Instructions for the task: Using the listing below, print the line containing "Image resolution: width=1147", the line containing "the Allen &", and each line between them, exactly and nothing else. Pictures stay out of the print.

:: Excerpted data ::

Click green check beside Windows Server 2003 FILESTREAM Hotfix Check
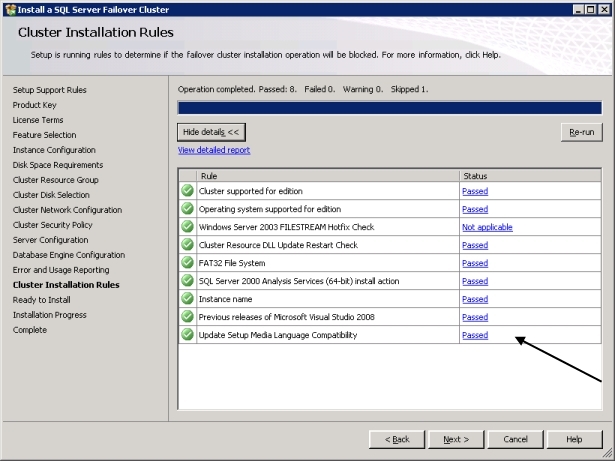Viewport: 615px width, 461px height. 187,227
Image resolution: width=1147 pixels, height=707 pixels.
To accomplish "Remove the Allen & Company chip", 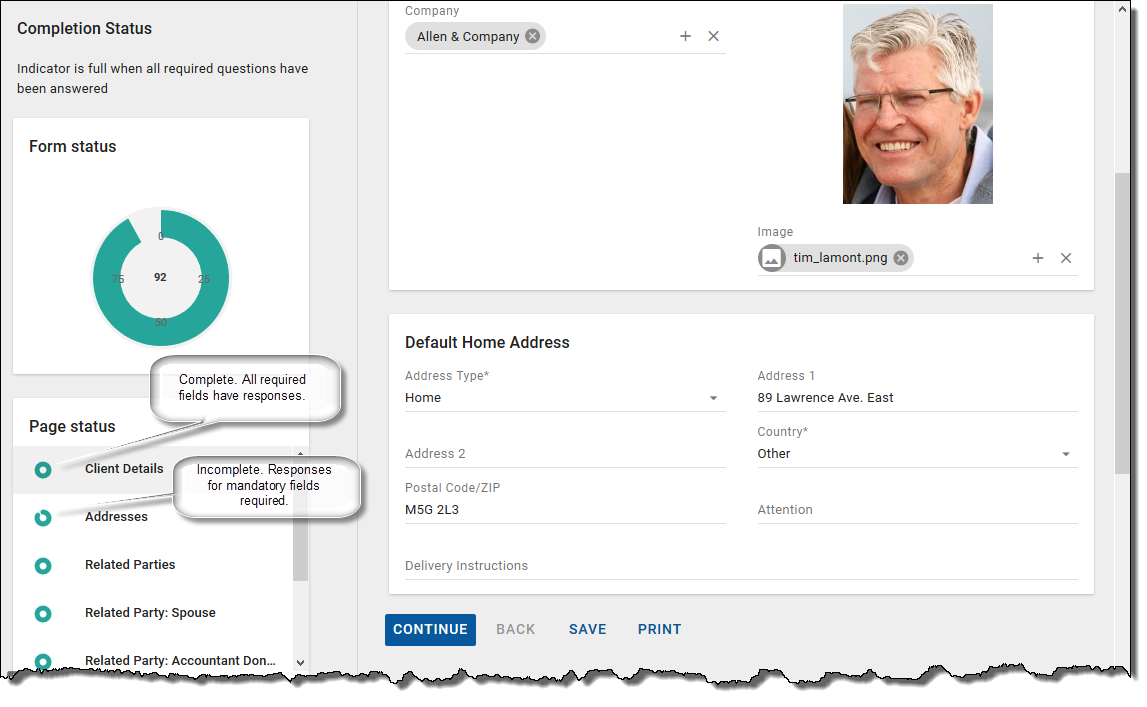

:::
:: Excerpted data ::

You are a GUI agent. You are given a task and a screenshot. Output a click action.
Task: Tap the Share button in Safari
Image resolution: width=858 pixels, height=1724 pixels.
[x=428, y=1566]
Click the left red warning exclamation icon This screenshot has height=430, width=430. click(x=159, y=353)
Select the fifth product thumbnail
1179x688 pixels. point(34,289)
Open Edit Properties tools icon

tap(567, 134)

:::
:: Excerpted data ::

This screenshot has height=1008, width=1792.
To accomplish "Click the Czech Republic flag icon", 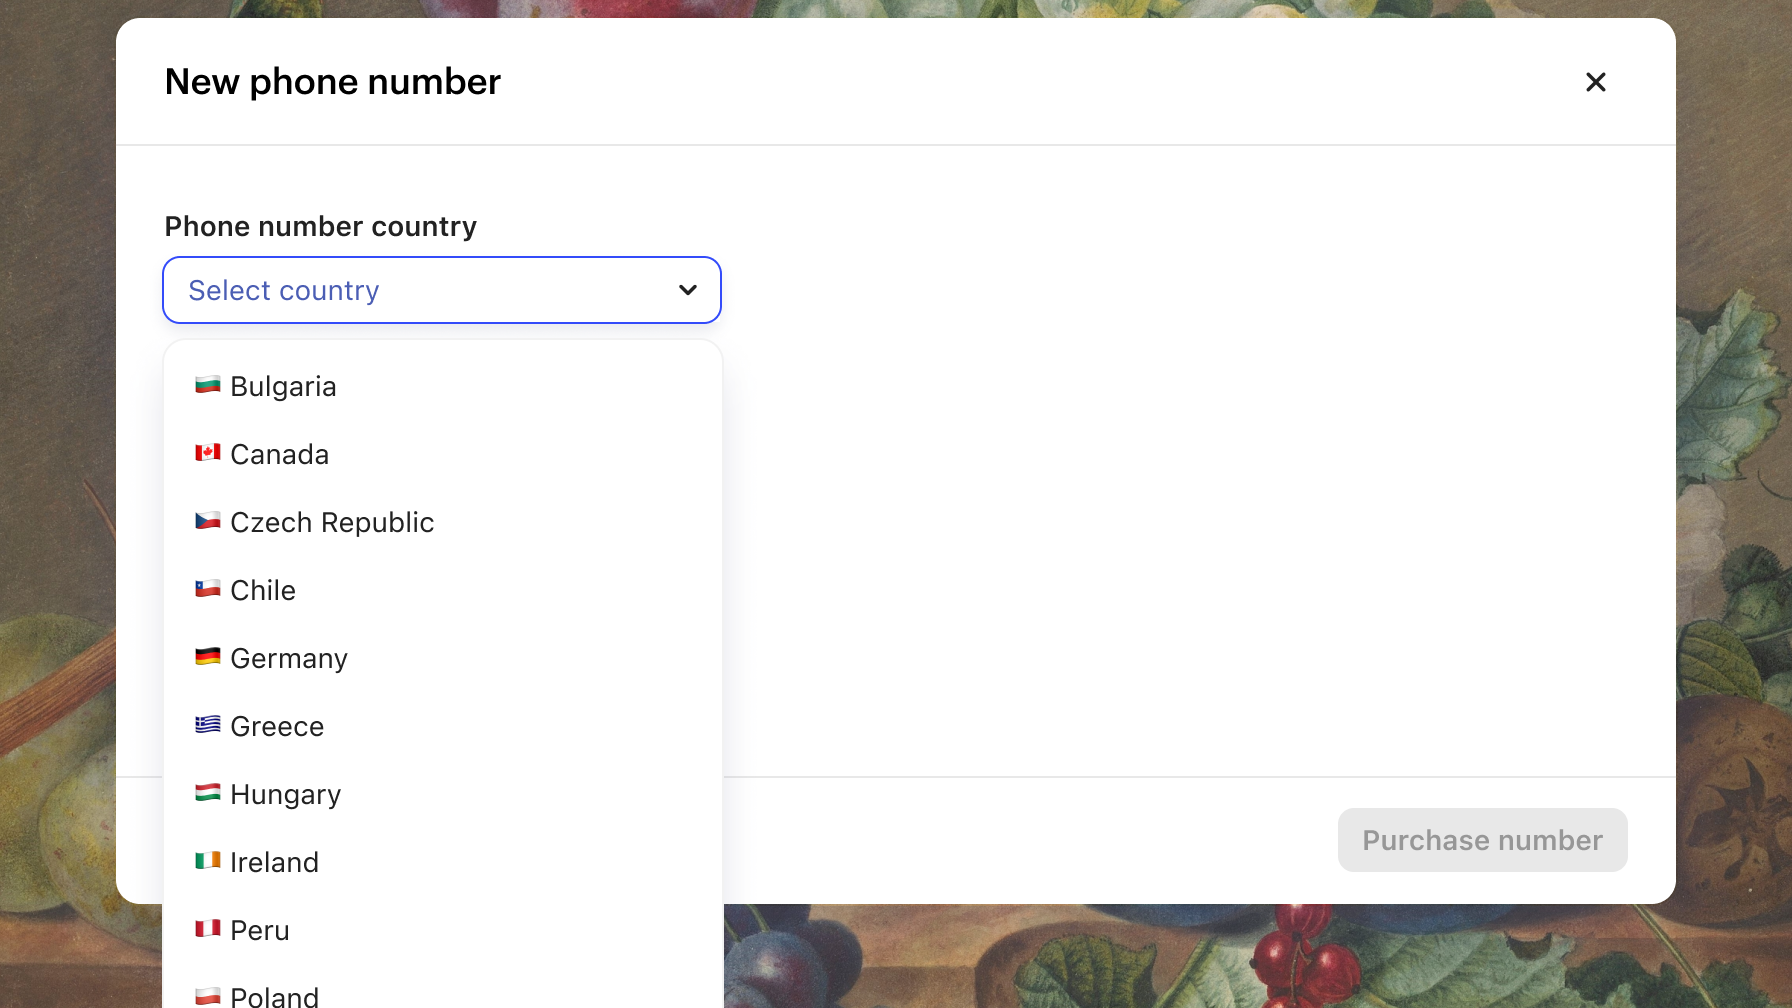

:::

Answer to this exercise:
Image resolution: width=1147 pixels, height=707 pixels.
To accomplish "Remove the Allen & Company chip", 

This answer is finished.